At the moment, it’s a room filled with potential. The walls are blank, the drawers and shelves empty, the seats untouched. Now it’s up to me to convert the possible into the actual. These chairs will soon be holding students who will look to me to launch careers and explain test scores. The ethernet wire descending from my tiled false ceiling like some lone vine in a sparse industrial jungle will soon be filling my in-box with countless faculty e-mails and other distractions. Up that wire must travel numerous papers and proposals and requests for money and the other things that university professors are expected to provide to the world.

The room is a vessel and the vessel is nearly complete. It’s up to me now to provide the creative spark that fills the space with gold. A daunting task to be sure, but the people here have placed their trust in me. They must feel that I will be able to work some magic here. Now I guess we will have to wait and see if they are right.

Thursday, June 28, 2007

Shoe Event Horizon?

I don't know that it's a good thing when life reminds me of Douglas Adams. His worldview tends a bit toward the cynical. Unfortunately, he also seems to have been disturbingly prescient.

In this case, I was struck this morning by how bewildering I find so-called beauty products. I just don't really get it. Maybe it's a girl thing, but I just find the endless masses of bottles and tubes and tubs a bit on the far side of ridiculous. There's a strange fascination with foodstuffs as well. Everything is honey-oat this and cucumber-that. What about the combination of rose petals and yogurt says 'yes, I want to wash myself in that'? I can't imagine that those buying such flavored body wash would actually consider soaping themselves in foodstuffs as a way to get clean. Very odd.

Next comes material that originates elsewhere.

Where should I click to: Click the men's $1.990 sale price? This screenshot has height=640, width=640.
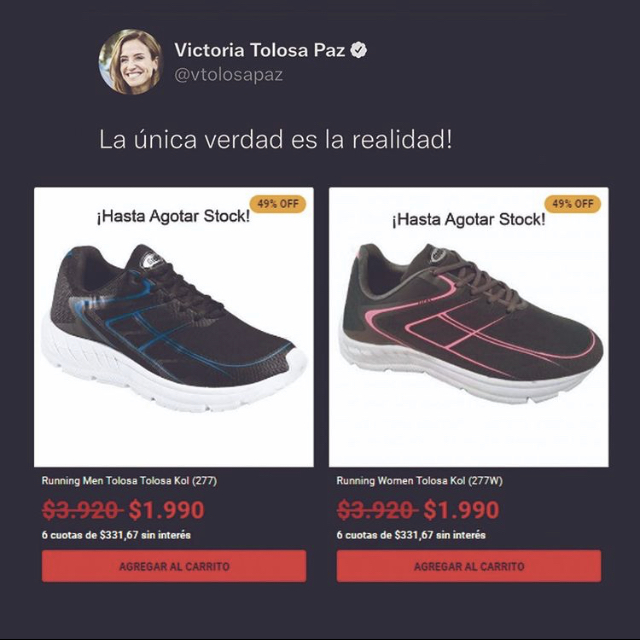click(x=167, y=510)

Meanwhile, it is becoming really quite difficult to find just plain products without extra gratuitous extra stuff added. Try finding a hair conditioner that isn't heavily perfumed in the sea of fruit flavors. Or consider the reasoning behind vitamin fortified Coke. All of this, it seems to me, speaks of overactive product tinkering and marketing strategy, which has divorced the product makers from the needs of the product user. It smells of marketing for marketing sake. It seems to me that we have a lot more to buy, but a lot less that is useful. We seem to be heading toward a situation where we will only be able to buy what market analysis says will sell, but it will come in dozens of meaningless varieties.